Posts Tagged ‘wmi’

Using Nagios NRPE To Monitor Windows Services Via WMI Part 2…….

Friday, September 30th, 2011

Have realised my first attempt at using NRPE to monitor Windows services via WMI is in fact badly thought out and badly done. This is what happens when companies want everything yesterday and rush things :o(

Having thought about it, the following has come to mind:

The service string to check should not be hard coded into the script. Otherwise we would need x1 script per service to check (i.e. lots !). The service string should be a variable that we can pass to the script as an argument at run time.

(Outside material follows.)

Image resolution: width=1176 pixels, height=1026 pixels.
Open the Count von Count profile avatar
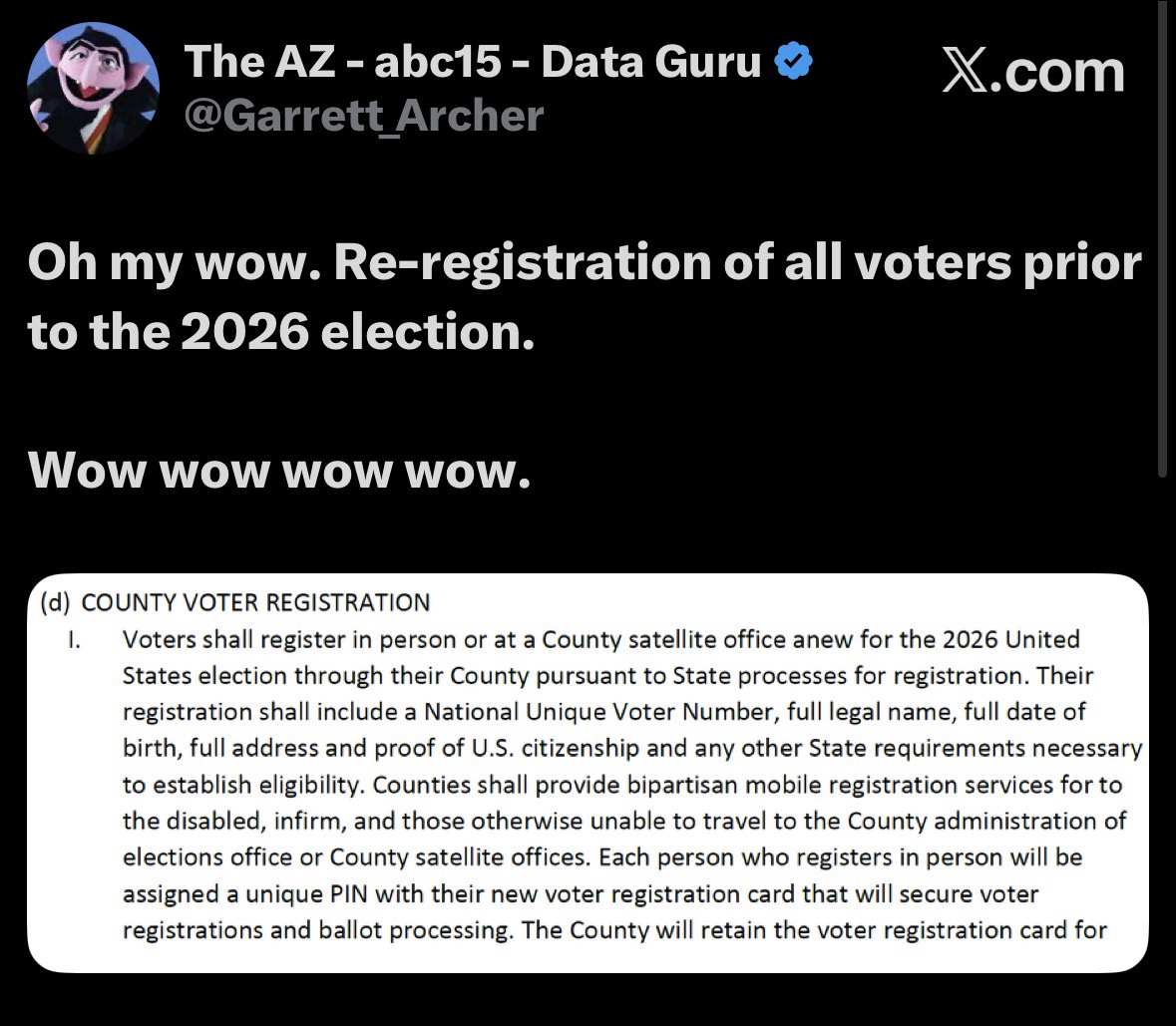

And, we can only check one service at a time with this script. Therefore, placing the service name into an array is whaaaayyy overkill. Will simply replace the array with a single string variable.

This in mind, here’s the revised version of the check script

strComputer = "."
'list services to monitor, comma seperated, inside quotes
strService = Wscript.Arguments.Item(0)
'connect using standard monkier
Set objWMIService = GetObject("winmgmts:" & "{impersonationLevel=impersonate}!\\" & strComputer & "\root\cimv2")
'get an array containing all services
Set objItems = objWMIService.ExecQuery ("Select * from Win32_Service")
'for each service compare it’s display name to the current one we are looking for
For each objService in ObjItems
	'if we get a service display name match
	If objService.DisplayName = strService Then
		'display the current service along with it’s current state
		'wscript.echo "service name = " & objService.DisplayName & " currently :: " & objService.State
		If objService.State = "Running" Then
		'If the service is running return exit code 0 = ok
			Wscript.Echo "SERVICE STATUS: OK"
			Wscript.Quit(0)
		Else
		'otherwise return non 0 = error = fire alert hopefully
			Wscript.Echo "SERVICE STATUS: Critical"
			Wscript.Quit(2)
		End if
	End if
Next

And the command to add to the nrpe.cfg file will now need a parameter adding to the end like so (note the quote marks “” around the $ARG1$ parameter. This is in case our variable has spaces in it !!).

command[check_windows_service]=cscript.exe //T:30 //NoLogo "C:\Program Files (x86)\NRPE_NT\libexec\check_windows_service.vbs" "$ARG1$"

The command.cfg file will need a command definition in it like this

# 'check_windows_service' command definition (using NRPE)
define command{
	command_name	check_windows_service
	command_line	$USER1$/check_nrpe -H $HOSTADDRESS$ -t 60 -p 5666 -c check_windows_service -a $ARG1$
}

And finally, in services.cfg, a service check section using the command, like this

define service{
        service_description     Check Windows Awesome Service
        servicegroups           cust-windows
        host_name               windows_server_1
        check_command           check_windows_service!"Some Windows Service"
        use                     generic-service
}

But we can now use the same script to check other services like this

define service{
        service_description     Check Windows Awesome Service
        servicegroups           cust-windows
        host_name               windows_server_1
        check_command           check_windows_service!"Some Windows Service"
        use                     generic-service
}

define service{
        service_description     Check Windows Spooler Service
        servicegroups           cust-windows
        host_name               windows_server_1
        check_command           check_windows_service!"Print Spooler"
        use                     generic-service
}

Second time’s a charm. At least I got to go back and correct my horrible (but technically working) mistake !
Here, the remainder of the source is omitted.